In their study "A Survey of the Relation Between Capital Structure and Corporate Strategy," Rocca, Rocca & Gerace (2007) find that the actual, as well as the potential, interaction that managers, financial stakeholders, and nonfinancial stakeholders engage in impacts the firm's capital structure. This interaction, along with other actions, consequently may contribute to a rise in inefficient managerial decisions and potentially negatively impact the industry's competitive dynamics.

In recent years, with the rapid growth of economic and financial markets in India, a large number of companies in that country have "gone public" each year. In fact, at the end of 2008, more than 500 Indian companies were listed on the National Stock Exchange. This contemporary, impressive growth of listed companies on numerous exchanges provides an excellent opportunity for foreign corporations to locate an appropriate Indian firm and partner with them to enter the Indian market. However, the stock market in India is still not strong, and there are serious disadvantages to locating a company there, taking over a company that is already located there, or investing in a company located in that region. The propensity for problems may be greater than what is seen in other countries where stock markets and businesses are more established.

Many foreign companies prefer to operate as joint ventures. Because of this, it is vital that the individuals who make financial decisions in this area understand the issues regarding capital structure policy of listed Indian firms. During this qualitative study, the impact of the nature of a company's asset base on the capital structure choices will be examined. Since firms are required to disclose all accounting information, the reported information from the large number of publicly listed companies provides a forum for the study of issues related to capital structure policy.

Problem Definition and Objective

The capital structure decision is one of the most fundamental issues seen in corporate finance. Numerous studies have been conducted to analyze the general factors that affect the capital structure decision of a company. However, most of the studies have concentrated only on developed economies like the UK and the U.S. Most of the work regarding the factors affecting capital structure relates to conditional theories based on case studies. Each one of these emphasizes certain costs and benefits of alternative financing strategies that have been followed by specific firms. Because the theories are not general, testing them on a broad, heterogeneous sample of firms can be uninformative.

This study considers one of the major factors which influences the capital structure decision of a company, that being the nature of the assets of that company and whether they are tangible or intangible. The study also analyzes the influence on capital structure decisions using data from publicly traded firms in India and interviews which indicate not only whether a company chose a capital structure based on its asset base, but why the company made that decision.

The research question for this study, therefore, is as follows:

Does the nature of a company's asset base (i.e. whether the asset base is tangible or intangible) affect that company's capital structure choices?

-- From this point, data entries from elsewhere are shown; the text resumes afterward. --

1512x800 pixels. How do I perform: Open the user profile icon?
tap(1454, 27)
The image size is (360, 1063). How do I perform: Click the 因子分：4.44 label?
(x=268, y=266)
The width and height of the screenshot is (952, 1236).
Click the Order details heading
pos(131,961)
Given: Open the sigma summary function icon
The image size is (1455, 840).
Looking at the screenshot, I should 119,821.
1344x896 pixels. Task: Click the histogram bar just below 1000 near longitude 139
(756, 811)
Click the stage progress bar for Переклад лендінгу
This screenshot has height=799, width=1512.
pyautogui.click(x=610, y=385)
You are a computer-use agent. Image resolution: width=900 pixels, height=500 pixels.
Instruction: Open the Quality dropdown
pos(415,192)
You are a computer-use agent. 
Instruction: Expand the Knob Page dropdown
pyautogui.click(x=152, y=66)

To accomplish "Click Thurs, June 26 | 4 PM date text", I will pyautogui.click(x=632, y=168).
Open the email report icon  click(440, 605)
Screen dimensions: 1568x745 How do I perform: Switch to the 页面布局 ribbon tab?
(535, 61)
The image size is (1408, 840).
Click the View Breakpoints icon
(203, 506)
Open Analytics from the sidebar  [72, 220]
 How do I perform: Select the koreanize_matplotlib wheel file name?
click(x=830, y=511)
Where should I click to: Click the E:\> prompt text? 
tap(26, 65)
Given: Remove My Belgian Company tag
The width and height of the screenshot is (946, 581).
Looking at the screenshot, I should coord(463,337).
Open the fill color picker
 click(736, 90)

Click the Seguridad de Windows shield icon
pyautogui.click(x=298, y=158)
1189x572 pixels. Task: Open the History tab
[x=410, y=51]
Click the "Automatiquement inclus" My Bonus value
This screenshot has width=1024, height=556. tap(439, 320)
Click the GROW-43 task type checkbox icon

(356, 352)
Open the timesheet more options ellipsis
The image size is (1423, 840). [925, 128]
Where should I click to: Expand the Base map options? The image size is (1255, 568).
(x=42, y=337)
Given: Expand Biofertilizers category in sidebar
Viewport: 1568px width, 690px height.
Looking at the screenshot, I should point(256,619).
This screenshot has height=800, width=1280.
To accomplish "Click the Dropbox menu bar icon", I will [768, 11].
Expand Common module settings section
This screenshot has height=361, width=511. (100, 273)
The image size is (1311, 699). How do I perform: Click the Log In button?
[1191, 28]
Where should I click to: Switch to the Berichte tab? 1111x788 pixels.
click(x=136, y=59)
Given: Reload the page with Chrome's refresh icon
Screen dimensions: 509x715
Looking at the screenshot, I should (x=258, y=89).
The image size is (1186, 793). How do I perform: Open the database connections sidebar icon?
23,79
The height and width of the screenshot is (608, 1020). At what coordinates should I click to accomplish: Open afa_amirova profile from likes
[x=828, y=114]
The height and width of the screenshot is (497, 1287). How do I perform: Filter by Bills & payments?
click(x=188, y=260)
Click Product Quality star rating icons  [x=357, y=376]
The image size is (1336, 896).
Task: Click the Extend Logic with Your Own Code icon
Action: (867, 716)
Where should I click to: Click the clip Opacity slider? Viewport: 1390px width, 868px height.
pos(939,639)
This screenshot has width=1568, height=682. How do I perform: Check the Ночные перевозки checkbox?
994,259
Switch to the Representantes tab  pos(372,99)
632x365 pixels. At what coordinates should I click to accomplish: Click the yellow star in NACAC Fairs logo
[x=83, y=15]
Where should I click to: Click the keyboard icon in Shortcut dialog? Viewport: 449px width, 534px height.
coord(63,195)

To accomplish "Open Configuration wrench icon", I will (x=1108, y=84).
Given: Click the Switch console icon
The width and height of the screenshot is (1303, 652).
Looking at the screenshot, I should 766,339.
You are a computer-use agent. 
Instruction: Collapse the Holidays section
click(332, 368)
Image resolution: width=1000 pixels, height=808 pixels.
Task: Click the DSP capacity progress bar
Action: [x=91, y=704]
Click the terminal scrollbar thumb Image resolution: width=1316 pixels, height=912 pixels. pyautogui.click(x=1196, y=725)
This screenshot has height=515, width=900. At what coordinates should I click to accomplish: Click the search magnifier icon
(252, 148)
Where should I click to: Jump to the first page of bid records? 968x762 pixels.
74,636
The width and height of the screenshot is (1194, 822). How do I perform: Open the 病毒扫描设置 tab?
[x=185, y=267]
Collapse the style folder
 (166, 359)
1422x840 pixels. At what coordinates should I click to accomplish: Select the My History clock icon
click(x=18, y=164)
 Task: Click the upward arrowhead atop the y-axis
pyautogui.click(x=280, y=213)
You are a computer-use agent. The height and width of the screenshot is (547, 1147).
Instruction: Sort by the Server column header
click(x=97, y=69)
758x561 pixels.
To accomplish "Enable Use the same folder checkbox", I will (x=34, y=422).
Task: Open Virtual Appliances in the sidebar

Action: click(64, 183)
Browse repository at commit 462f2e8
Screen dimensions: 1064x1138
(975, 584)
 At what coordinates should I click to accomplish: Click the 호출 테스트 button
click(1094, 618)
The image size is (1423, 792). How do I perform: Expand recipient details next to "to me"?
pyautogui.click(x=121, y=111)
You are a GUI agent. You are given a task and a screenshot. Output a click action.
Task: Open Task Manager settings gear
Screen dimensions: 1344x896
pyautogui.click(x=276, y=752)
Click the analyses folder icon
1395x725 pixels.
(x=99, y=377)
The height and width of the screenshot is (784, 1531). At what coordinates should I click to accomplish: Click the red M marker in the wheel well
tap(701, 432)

The following secondary questions are also of interest:

What makes a company choose a specific capital structure?

Is there a pattern which indicates that all companies of a certain type utilize a certain capital structure?

Is the capital structure or the asset base (or a specific combination of the two) indicative of success or failure exclusive of other conditions?

Motivation for the Study

The researcher's personal interest in corporate finance served as the motivation for this research effort. Reading literature in the area of capital structure also stimulated the researcher's resolve to address a number of questions relating to this phenomenon, while simultaneously enhancing the reader's understanding. It is crucial that a researcher understand what he or she is researching, because there are many issues surrounding discussions about financial issues. Not knowing what to look at in order to get the desired answers can provide false data that could lead the researcher -- and his subsequent readers -- in the wrong direction.